A corner of the main gallery space is devoted to French-born Arnaud Desjardin's "The Everyday Press", featuring a printer, economic review publications and copies of a pamphlet called "Business as Usual".
Visitors are invited to buy copies at a pound a time, allowing gallery attendants to continue to produce more pamphlets without the artist incurring a loss.
Inside the pamphlet, the pages are marked with phrases including "Greed", "Manipulation", "Exploitation", "More-Greed-More" and "Cheap Tricks".
If that work reflects widespread public anger in recession-hit Britain over bank bailouts and financial market bonuses, last year's riots in London and beyond are evoked in two other pieces.
RIOTS, SQUATS, MENIAL JOBS
Nicholas Cobb's "Untitled" features six photographs from the larger "The Car Park" series which actually predate the social unrest of 2011.
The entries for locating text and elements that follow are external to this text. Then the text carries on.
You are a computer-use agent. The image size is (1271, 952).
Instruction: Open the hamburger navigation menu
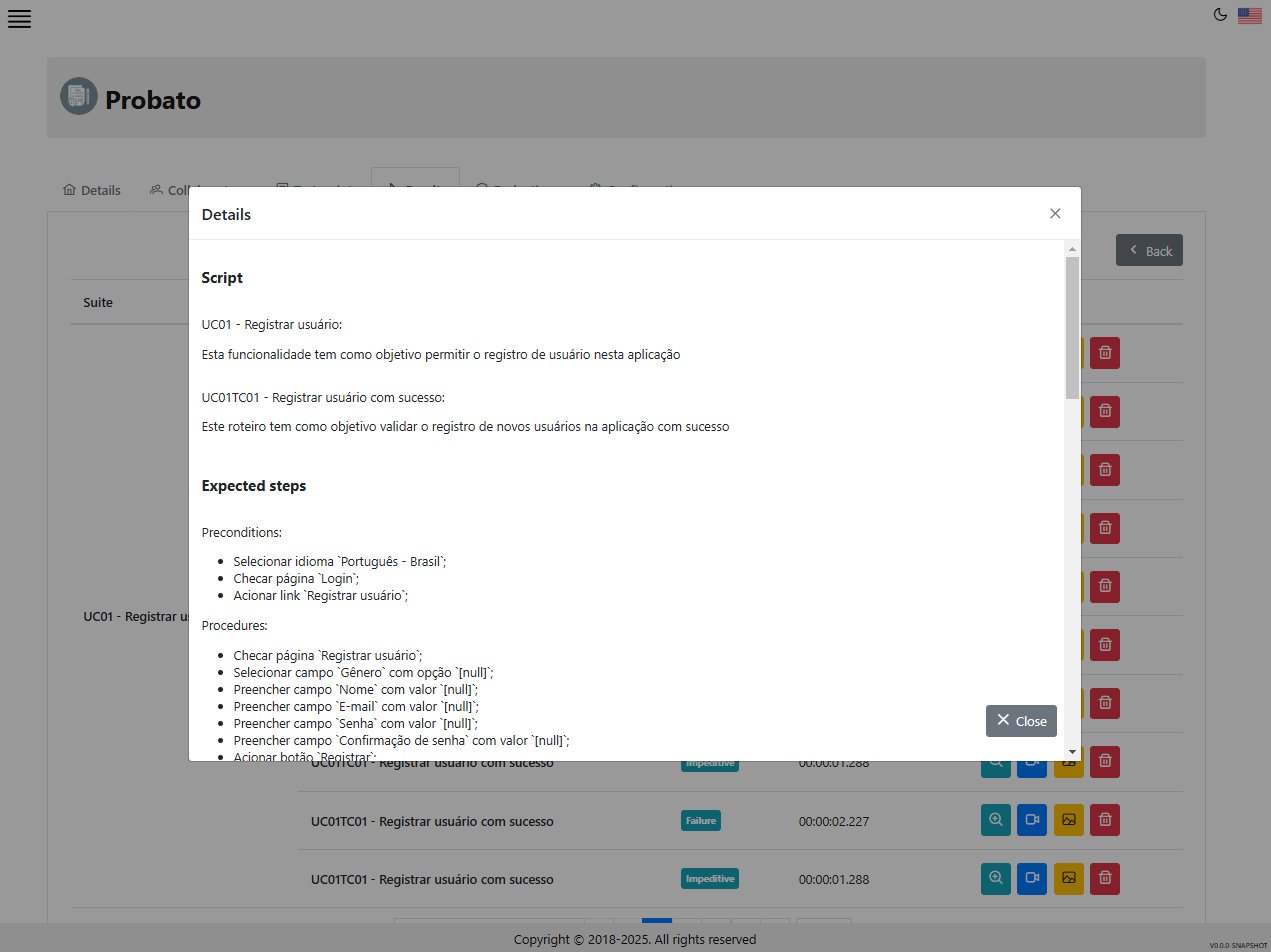tap(19, 19)
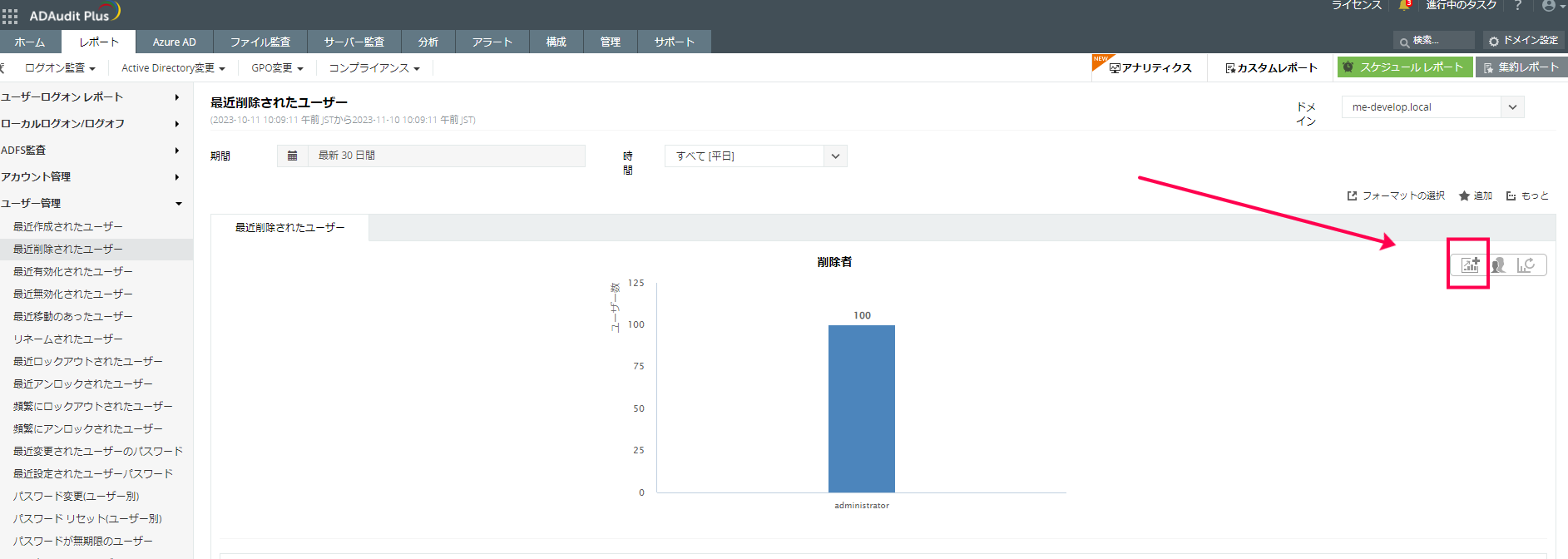
Task: Click the スケジュール レポート button
Action: pyautogui.click(x=1404, y=67)
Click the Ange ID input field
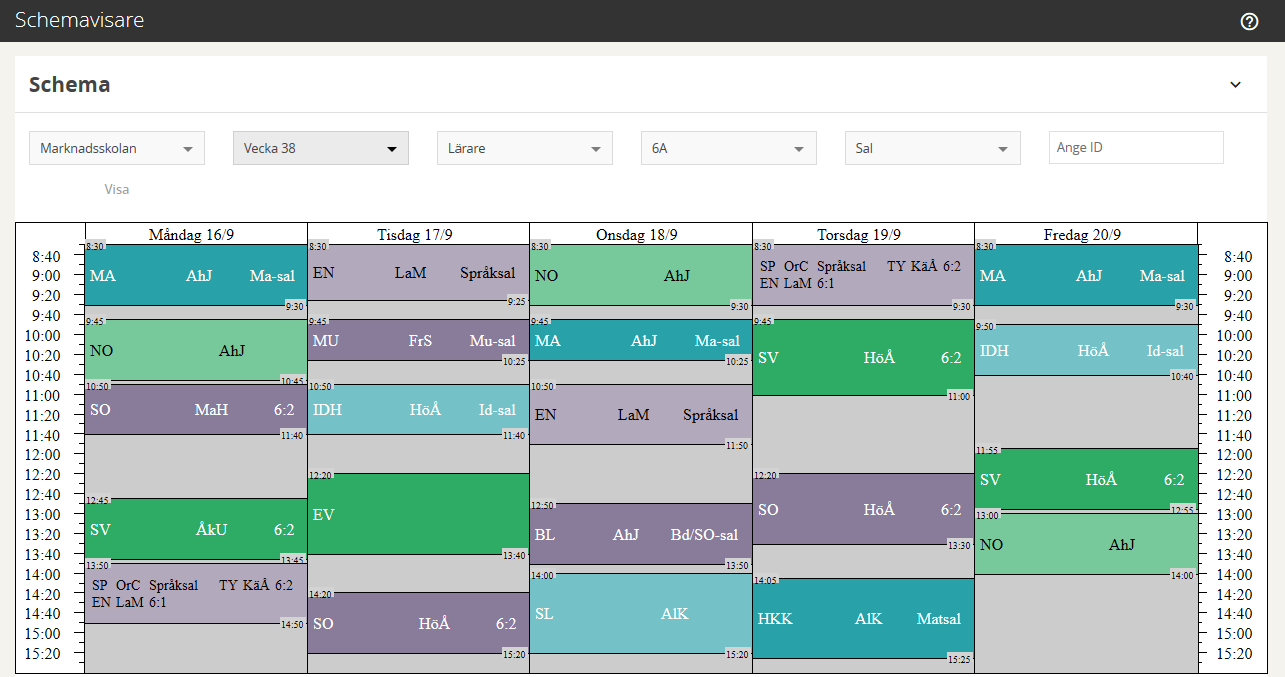This screenshot has height=677, width=1285. click(x=1135, y=148)
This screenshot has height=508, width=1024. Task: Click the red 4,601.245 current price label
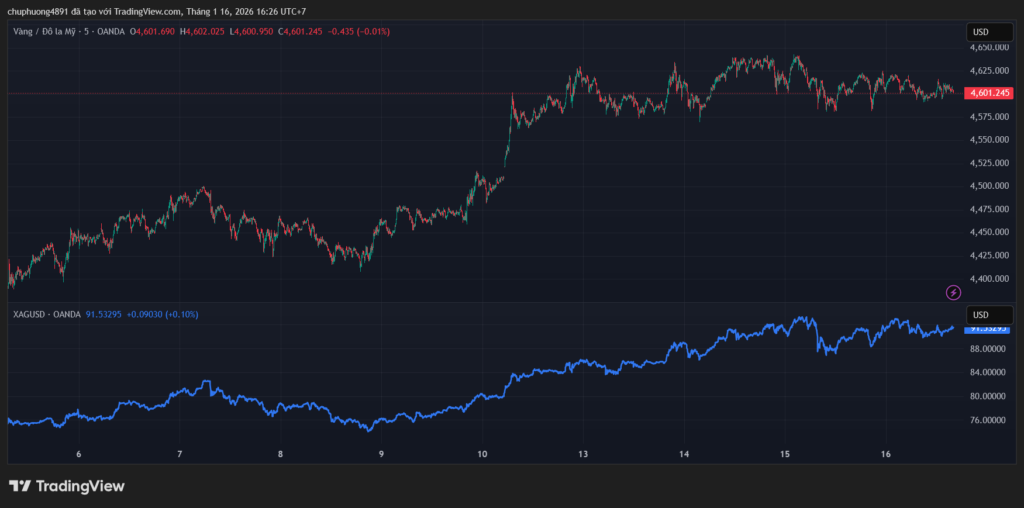(x=988, y=93)
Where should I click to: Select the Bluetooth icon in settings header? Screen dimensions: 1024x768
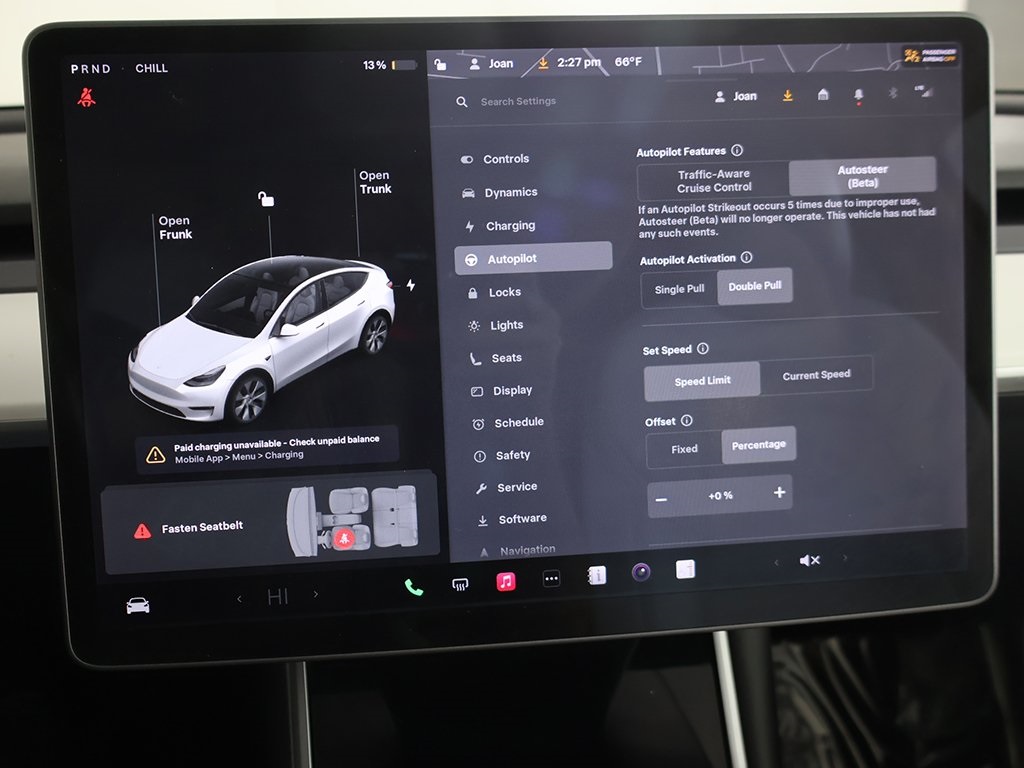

Nonetheless, his meticulous reconstruction of street scenes made with tiny models that are destroyed once they have been photographed are reminiscent of media images of looting and clashes with police.
In "Heads of State", Leigh Clarke has made plaster casts of inverted masks of world leaders used during protests over recent decades, creating distorted, disturbing versions of real-life heads of state, as well as other prominent public figures.
Barack Obama, Angela Merkel and Nicolas Sarkozy are among the 30 faces displayed on steel stakes, as are Osama Bin Laden, Sarah Palin and Margaret Thatcher.
An image of the late Iranian leader Ayatollah Ruhollah Khomeini was created only after the artist found a copy of the mask that has not been used since the 1980s.
Shaun Doyle and Mally Mallinson present a plastic child's toy house, but its windows are bricked in and door blocked with wooden planks, a reference to squats and the inaccessibility of property in London where prices are high.
And Paul Westcombe's work features a selection of used paper coffee cups adorned with intricate coloured pictures executed partly to relieve the boredom of the artist's part-time job as a car park attendant.
Arguably the oddest work in the show is Martin John Callanan's plan to have his name officially "changed" to Martin John Callanan by deed poll.
Whitechapel Gallery, located in London's east end, said it had invited a magistrate to the exhibition on Thursday in order to carry out the procedure in person and before a live audience.
"It highlights the fact that there is a particular bureaucratic process that we're all subject to but are not necessarily aware of," Ogg explained.